HDU 1540 Tunnel Warfare(最长连续区间 基础)

Tunnel Warfare

Time Limit: 4000/2000 MS (Java/Others)    Memory Limit: 65536/32768 K (Java/Others)
Total Submission(s): 6483    Accepted Submission(s): 2502

Problem Description
During the War of Resistance Against Japan, tunnel warfare was carried out extensively in the vast areas of north China Plain. Generally speaking, villages connected by tunnels lay in a line. Except the two at the ends, every village was directly connected with two neighboring ones.

Frequently the invaders launched attack on some of the villages and destroyed the parts of tunnels in them. The Eighth Route Army commanders requested the latest connection state of the tunnels and villages.

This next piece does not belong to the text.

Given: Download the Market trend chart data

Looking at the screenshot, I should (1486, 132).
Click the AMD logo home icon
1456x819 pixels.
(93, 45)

If some villages are severely isolated, restoration of connection must be done immediately!

 
Input
The first line of the input contains two positive integers n and m (n, m ≤ 50,000) indicating the number of villages and events. Each of the next m lines describes an event.

There are three different events described in different format shown below:

D x: The x-th village was destroyed.

Q x: The Army commands requested the number of villages that x-th village was directly or indirectly connected with including itself.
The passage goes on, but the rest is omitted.